Input rows
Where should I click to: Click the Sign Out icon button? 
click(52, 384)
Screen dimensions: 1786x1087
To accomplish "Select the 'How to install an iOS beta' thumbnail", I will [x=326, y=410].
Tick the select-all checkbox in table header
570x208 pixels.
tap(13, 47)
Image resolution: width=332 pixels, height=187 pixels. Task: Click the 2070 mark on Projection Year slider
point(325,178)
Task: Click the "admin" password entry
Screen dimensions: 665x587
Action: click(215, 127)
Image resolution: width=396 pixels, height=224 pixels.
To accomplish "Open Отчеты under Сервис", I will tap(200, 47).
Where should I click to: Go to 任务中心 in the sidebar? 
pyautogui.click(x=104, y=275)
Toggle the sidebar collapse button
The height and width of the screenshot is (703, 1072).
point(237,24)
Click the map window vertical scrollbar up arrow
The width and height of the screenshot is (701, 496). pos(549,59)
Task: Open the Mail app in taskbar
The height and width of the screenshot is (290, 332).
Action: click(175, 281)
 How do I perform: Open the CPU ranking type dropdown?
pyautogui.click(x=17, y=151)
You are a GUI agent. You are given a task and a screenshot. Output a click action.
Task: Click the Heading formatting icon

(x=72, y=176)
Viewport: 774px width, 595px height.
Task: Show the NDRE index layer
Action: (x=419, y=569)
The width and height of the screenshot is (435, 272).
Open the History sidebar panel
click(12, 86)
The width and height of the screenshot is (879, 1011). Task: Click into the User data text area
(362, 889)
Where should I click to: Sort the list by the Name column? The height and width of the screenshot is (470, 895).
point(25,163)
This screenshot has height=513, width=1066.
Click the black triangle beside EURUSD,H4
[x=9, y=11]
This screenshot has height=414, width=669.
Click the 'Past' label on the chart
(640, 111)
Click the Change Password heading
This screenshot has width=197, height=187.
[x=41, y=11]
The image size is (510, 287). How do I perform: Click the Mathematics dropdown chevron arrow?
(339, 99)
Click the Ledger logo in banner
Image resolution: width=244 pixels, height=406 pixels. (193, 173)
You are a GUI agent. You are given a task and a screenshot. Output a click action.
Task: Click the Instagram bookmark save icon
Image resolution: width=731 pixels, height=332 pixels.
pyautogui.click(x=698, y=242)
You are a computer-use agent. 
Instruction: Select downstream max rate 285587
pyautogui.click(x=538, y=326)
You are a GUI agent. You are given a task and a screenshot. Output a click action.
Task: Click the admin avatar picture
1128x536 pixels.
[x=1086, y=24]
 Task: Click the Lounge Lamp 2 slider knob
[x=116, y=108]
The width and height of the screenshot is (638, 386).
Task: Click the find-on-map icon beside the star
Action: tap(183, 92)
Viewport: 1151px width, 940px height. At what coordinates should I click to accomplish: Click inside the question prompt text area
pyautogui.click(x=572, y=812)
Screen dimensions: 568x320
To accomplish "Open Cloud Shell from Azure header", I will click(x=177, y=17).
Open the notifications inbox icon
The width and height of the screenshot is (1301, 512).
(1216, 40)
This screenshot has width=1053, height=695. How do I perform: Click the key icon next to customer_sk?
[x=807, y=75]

Exercise details
Output the data above as a JSON list of strings, one string per line, leaving out blank lines.

Finished task
[
  "Where should I click to: Click the Sign Out icon button? ",
  "click(52, 384)",
  "Screen dimensions: 1786x1087",
  "To accomplish \"Select the 'How to install an iOS beta' thumbnail\", I will [x=326, y=410].",
  "Tick the select-all checkbox in table header",
  "570x208 pixels.",
  "tap(13, 47)",
  "Image resolution: width=332 pixels, height=187 pixels. Task: Click the 2070 mark on Projection Year slider",
  "point(325,178)",
  "Task: Click the \"admin\" password entry",
  "Screen dimensions: 665x587",
  "Action: click(215, 127)",
  "Image resolution: width=396 pixels, height=224 pixels.",
  "To accomplish \"Open Отчеты under Сервис\", I will tap(200, 47).",
  "Where should I click to: Go to 任务中心 in the sidebar? ",
  "pyautogui.click(x=104, y=275)",
  "Toggle the sidebar collapse button",
  "The height and width of the screenshot is (703, 1072).",
  "point(237,24)",
  "Click the map window vertical scrollbar up arrow",
  "The width and height of the screenshot is (701, 496). pos(549,59)",
  "Task: Open the Mail app in taskbar",
  "The height and width of the screenshot is (290, 332).",
  "Action: click(175, 281)",
  " How do I perform: Open the CPU ranking type dropdown?",
  "pyautogui.click(x=17, y=151)",
  "You are a GUI agent. You are given a task and a screenshot. Output a click action.",
  "Task: Click the Heading formatting icon",
  "(x=72, y=176)",
  "Viewport: 774px width, 595px height.",
  "Task: Show the NDRE index layer",
  "Action: (x=419, y=569)",
  "The width and height of the screenshot is (435, 272).",
  "Open the History sidebar panel",
  "click(12, 86)",
  "The width and height of the screenshot is (879, 1011). Task: Click into the User data text area",
  "(362, 889)",
  "Where should I click to: Sort the list by the Name column? The height and width of the screenshot is (470, 895).",
  "point(25,163)",
  "This screenshot has height=513, width=1066.",
  "Click the black triangle beside EURUSD,H4",
  "[x=9, y=11]",
  "This screenshot has height=414, width=669.",
  "Click the 'Past' label on the chart",
  "(640, 111)",
  "Click the Change Password heading",
  "This screenshot has width=197, height=187.",
  "[x=41, y=11]",
  "The image size is (510, 287). How do I perform: Click the Mathematics dropdown chevron arrow?",
  "(339, 99)",
  "Click the Ledger logo in banner",
  "Image resolution: width=244 pixels, height=406 pixels. (193, 173)",
  "You are a GUI agent. You are given a task and a screenshot. Output a click action.",
  "Task: Click the Instagram bookmark save icon",
  "Image resolution: width=731 pixels, height=332 pixels.",
  "pyautogui.click(x=698, y=242)",
  "You are a computer-use agent. ",
  "Instruction: Select downstream max rate 285587",
  "pyautogui.click(x=538, y=326)",
  "You are a GUI agent. You are given a task and a screenshot. Output a click action.",
  "Task: Click the admin avatar picture",
  "1128x536 pixels.",
  "[x=1086, y=24]",
  " Task: Click the Lounge Lamp 2 slider knob",
  "[x=116, y=108]",
  "The width and height of the screenshot is (638, 386).",
  "Task: Click the find-on-map icon beside the star",
  "Action: tap(183, 92)",
  "Viewport: 1151px width, 940px height. At what coordinates should I click to accomplish: Click inside the question prompt text area",
  "pyautogui.click(x=572, y=812)",
  "Screen dimensions: 568x320",
  "To accomplish \"Open Cloud Shell from Azure header\", I will click(x=177, y=17).",
  "Open the notifications inbox icon",
  "The width and height of the screenshot is (1301, 512).",
  "(1216, 40)",
  "This screenshot has width=1053, height=695. How do I perform: Click the key icon next to customer_sk?",
  "[x=807, y=75]"
]